Hour-1 Bundle - Race Against Time

Immediate, coordinated actions within the first hour of recognizing sepsis or septic shock. The goal is to stabilize the patient and prevent progression to multi-organ failure.

  • Measure Lactate: Re-measure if initial lactate is elevated (> 2 mmol/L).
  • Obtain Blood Cultures: Crucial before starting antibiotics, but must not delay therapy.
  • Administer Broad-Spectrum Antibiotics: Administer within 1 hour of recognition.
  • Rapid Fluid Resuscitation: Begin 30 mL/kg IV crystalloid for hypotension or lactate ≥ 4 mmol/L.
  • Apply Vasopressors: If hypotensive during or after fluid challenge, to maintain Mean Arterial Pressure (MAP) ≥ 65 mmHg. Norepinephrine is the first-line agent.

⭐ For septic shock patients, every hour of delay in administering effective antibiotics is associated with a measurable increase in mortality.

Refractory Shock - When Fluids Fail

Persistent hypotension despite adequate fluid resuscitation (30 mL/kg crystalloid) necessitates vasopressors to maintain Mean Arterial Pressure (MAP) ≥ 65 mmHg.

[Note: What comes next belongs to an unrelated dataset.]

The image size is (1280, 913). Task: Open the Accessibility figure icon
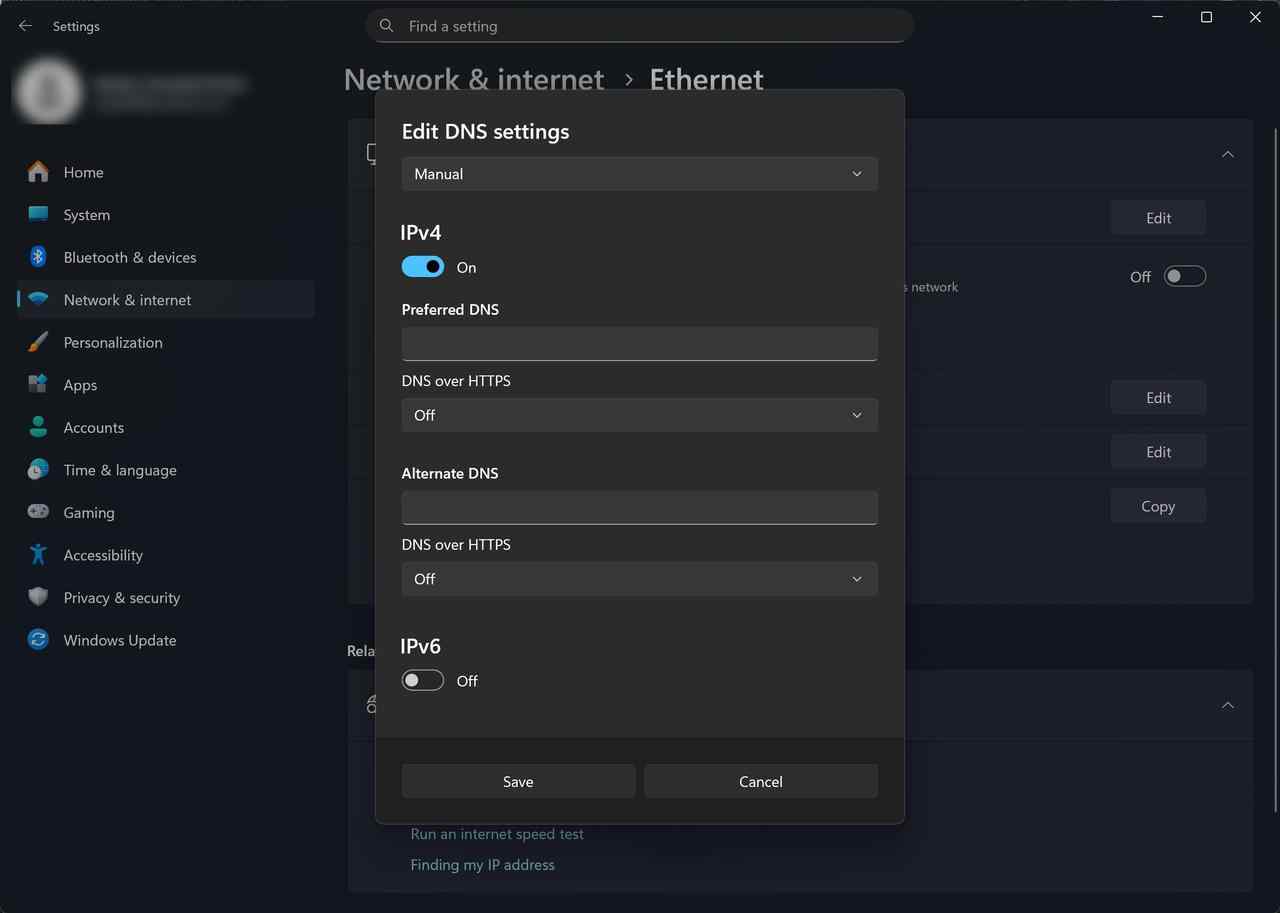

  • Norepinephrine: First-line. Potent α1 & moderate β1 agonist.
  • Vasopressin: Add-on therapy, not titrated. Acts on V1 receptors, often sparing catecholamine requirements.
  • Epinephrine: For refractory shock despite initial pressors. Potent α & β effects.
  • Dobutamine: Consider for myocardial dysfunction (↑CI, ScvO2) once MAP is stable.

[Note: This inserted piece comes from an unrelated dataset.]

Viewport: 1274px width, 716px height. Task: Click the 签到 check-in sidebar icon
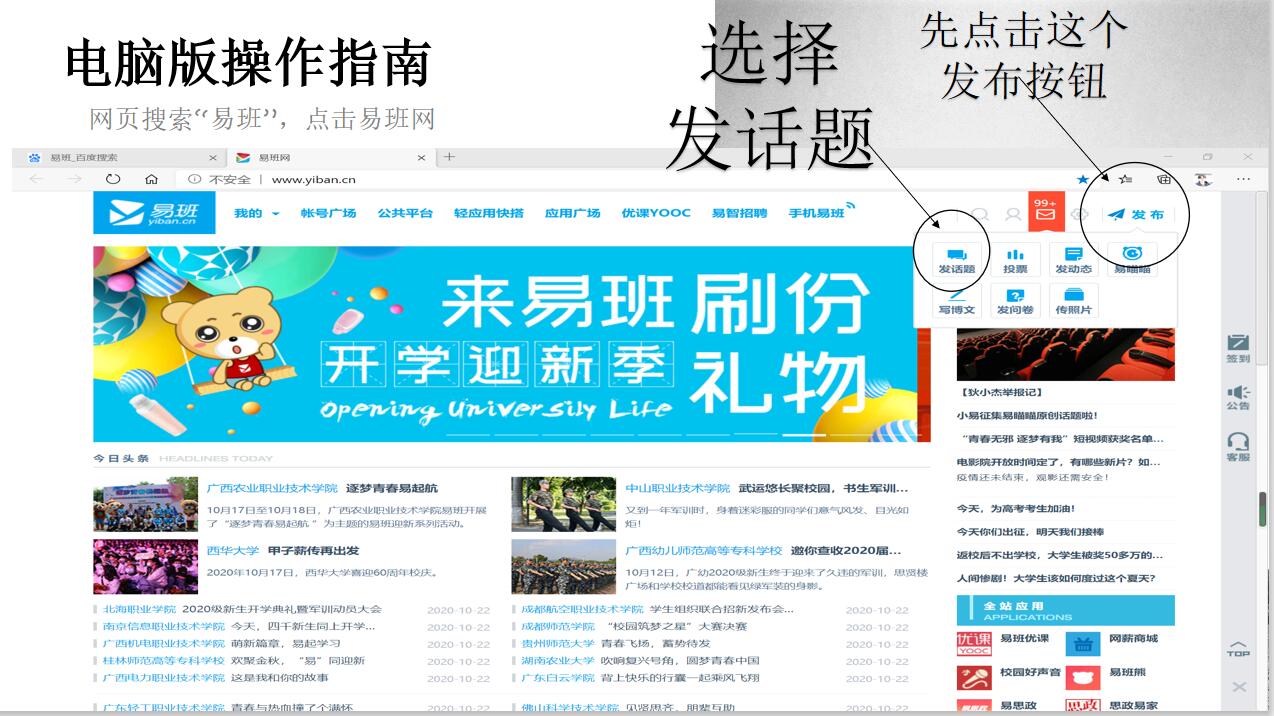1238,348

⭐ For patients on high-dose catecholamines, consider IV hydrocortisone (200 mg/day). This is thought to reverse acquired adrenal insufficiency in severe stress states.

Vasopressor titration algorithm for septic shock

Monitoring & Goals - Are We Winning?

  • CVP: 8-12 mmHg
  • MAP: ≥ 65 mmHg
  • Urine Output: > 0.5 $mL/kg/hr$
  • ScvO₂ (Central Venous O₂ Sat): ≥ 70%
  • Lactate Clearance: Trend towards normalization, indicating improved tissue perfusion.

⭐ Lactate clearance is a key marker of resuscitation success, reflecting improved tissue perfusion, and should be monitored alongside hemodynamic parameters.

High‑Yield Points - ⚡ Biggest Takeaways

  • Initial resuscitation: rapid 30 mL/kg isotonic crystalloid infusion within the first 3 hours.
  • Persistent hypotension despite fluids requires vasopressors; norepinephrine is first-line.
  • The primary hemodynamic target is a Mean Arterial Pressure (MAP) ≥ 65 mmHg.
  • Measure lactate initially and serially to guide resuscitation; a ↓ lactate indicates improved perfusion.
  • Obtain blood cultures before administering broad-spectrum antibiotics, but do not delay antibiotics beyond 1 hour.
  • Crucially, identify and address the source of infection early.